*** RECORDS SHOWN

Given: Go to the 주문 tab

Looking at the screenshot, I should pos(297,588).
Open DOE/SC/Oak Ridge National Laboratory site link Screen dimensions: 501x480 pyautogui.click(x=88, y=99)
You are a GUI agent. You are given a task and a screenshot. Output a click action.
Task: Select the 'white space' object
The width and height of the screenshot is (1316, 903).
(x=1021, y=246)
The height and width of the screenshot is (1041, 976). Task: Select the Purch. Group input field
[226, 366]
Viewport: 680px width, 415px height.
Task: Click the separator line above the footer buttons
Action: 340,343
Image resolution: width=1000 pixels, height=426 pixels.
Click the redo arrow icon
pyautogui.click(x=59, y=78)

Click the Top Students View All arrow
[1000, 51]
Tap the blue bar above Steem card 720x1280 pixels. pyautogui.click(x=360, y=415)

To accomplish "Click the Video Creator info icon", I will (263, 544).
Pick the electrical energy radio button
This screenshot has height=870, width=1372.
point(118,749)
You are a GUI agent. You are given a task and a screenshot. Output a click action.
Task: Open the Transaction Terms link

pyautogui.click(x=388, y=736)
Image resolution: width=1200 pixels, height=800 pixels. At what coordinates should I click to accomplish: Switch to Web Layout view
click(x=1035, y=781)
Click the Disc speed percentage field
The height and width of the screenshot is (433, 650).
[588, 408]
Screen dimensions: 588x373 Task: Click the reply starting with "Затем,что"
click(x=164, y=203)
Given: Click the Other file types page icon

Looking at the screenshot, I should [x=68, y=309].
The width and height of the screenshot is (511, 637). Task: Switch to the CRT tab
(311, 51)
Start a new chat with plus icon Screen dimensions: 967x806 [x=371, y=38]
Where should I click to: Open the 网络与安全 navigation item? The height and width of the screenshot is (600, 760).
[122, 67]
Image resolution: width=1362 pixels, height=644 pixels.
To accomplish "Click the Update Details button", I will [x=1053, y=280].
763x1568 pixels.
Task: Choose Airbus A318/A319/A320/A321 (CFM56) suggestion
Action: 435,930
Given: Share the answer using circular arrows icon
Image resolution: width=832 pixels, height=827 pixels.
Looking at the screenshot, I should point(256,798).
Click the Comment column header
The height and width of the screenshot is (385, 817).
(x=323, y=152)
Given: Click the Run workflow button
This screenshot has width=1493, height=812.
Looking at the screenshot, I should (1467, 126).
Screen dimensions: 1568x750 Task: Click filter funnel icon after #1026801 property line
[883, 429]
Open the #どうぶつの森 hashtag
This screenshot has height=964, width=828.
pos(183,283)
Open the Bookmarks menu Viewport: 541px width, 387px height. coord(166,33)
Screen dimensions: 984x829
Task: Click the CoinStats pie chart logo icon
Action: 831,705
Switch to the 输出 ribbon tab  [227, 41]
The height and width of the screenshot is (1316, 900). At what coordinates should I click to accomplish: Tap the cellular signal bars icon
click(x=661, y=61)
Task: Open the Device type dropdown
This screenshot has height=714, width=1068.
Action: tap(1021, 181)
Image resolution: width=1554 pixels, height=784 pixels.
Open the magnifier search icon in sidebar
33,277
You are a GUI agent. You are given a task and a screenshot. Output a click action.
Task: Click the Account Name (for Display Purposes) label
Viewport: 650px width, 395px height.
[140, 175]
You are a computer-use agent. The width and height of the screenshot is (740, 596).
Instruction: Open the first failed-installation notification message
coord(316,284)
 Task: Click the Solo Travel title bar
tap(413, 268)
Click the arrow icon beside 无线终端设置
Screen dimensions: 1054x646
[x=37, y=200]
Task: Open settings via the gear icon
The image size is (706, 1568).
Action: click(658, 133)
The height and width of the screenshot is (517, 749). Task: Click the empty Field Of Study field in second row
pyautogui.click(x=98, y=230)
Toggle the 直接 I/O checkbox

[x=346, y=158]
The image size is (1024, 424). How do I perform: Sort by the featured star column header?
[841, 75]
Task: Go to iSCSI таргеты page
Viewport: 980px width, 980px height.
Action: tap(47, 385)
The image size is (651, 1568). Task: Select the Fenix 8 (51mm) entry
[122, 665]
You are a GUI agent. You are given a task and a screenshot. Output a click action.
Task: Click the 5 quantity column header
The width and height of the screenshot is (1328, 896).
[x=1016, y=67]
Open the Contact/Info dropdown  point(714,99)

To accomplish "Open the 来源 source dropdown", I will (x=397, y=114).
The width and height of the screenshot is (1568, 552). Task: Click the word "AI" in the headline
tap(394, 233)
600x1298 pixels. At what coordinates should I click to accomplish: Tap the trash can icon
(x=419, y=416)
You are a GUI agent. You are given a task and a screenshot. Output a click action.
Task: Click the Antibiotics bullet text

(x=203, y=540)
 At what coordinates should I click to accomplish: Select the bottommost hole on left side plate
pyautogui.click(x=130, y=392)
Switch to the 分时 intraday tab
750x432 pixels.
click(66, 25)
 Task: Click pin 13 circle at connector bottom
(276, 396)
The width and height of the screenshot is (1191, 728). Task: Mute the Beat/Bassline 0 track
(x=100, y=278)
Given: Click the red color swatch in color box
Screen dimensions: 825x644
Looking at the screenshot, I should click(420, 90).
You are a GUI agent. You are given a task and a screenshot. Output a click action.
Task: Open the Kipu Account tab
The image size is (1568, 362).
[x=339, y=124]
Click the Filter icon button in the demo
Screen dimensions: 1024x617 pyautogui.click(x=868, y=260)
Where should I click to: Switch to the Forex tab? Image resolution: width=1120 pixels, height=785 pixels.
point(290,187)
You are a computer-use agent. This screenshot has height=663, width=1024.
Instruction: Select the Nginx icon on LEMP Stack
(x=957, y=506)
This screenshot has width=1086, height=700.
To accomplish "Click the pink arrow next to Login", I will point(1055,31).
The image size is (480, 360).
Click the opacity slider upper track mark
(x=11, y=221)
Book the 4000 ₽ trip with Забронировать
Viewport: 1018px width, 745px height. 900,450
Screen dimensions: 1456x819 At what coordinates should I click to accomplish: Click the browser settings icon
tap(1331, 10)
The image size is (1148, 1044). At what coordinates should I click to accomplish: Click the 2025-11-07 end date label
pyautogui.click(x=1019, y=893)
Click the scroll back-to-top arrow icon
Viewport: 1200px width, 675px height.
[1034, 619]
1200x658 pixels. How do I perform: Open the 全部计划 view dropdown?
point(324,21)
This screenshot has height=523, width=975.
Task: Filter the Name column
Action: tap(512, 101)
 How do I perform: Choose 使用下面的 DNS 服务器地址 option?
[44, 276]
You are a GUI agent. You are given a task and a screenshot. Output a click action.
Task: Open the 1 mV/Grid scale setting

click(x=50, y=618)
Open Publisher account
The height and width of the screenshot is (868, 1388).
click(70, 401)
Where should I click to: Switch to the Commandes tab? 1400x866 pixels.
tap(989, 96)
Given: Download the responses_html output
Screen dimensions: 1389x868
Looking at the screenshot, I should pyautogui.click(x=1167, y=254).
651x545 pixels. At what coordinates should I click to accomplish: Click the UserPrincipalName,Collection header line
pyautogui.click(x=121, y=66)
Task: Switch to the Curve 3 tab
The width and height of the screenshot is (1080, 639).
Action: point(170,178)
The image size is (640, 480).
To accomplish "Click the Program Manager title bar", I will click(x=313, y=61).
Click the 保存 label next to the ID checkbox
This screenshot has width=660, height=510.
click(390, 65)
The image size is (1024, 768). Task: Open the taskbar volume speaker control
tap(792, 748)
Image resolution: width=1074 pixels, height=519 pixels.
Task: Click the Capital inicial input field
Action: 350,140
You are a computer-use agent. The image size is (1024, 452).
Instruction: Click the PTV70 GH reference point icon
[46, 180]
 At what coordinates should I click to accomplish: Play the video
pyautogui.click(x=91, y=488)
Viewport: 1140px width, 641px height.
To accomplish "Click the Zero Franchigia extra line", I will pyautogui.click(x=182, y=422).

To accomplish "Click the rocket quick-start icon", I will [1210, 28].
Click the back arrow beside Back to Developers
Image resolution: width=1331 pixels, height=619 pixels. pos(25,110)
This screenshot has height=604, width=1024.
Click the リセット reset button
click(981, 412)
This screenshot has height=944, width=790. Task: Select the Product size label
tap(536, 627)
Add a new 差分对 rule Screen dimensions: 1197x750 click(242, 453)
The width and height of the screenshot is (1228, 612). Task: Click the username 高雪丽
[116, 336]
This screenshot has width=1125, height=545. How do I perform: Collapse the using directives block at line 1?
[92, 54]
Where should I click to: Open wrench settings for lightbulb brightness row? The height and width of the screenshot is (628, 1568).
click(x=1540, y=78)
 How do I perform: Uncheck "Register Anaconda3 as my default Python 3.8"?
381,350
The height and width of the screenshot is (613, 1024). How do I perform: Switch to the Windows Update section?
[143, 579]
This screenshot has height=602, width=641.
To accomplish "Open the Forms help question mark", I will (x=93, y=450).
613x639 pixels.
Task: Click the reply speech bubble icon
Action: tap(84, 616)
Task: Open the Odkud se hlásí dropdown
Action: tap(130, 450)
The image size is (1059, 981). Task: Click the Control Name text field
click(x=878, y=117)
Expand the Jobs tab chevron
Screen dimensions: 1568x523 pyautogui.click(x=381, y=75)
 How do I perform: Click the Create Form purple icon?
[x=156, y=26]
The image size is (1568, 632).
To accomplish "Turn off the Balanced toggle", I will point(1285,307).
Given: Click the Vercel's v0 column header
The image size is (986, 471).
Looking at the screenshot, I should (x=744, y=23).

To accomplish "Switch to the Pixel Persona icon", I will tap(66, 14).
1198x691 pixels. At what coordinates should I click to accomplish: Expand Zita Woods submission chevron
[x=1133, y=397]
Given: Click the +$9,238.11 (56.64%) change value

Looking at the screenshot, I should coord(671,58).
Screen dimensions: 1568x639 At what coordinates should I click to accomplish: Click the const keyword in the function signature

******

Everything in the material above from the line that has "Image resolution: width=1362" through the line that has "Given: Share the" must be duplicated exactly, with no other lines given.

EXERCISE RESPONSE:
Image resolution: width=1362 pixels, height=644 pixels.
To accomplish "Click the Update Details button", I will [x=1053, y=280].
763x1568 pixels.
Task: Choose Airbus A318/A319/A320/A321 (CFM56) suggestion
Action: 435,930
Given: Share the answer using circular arrows icon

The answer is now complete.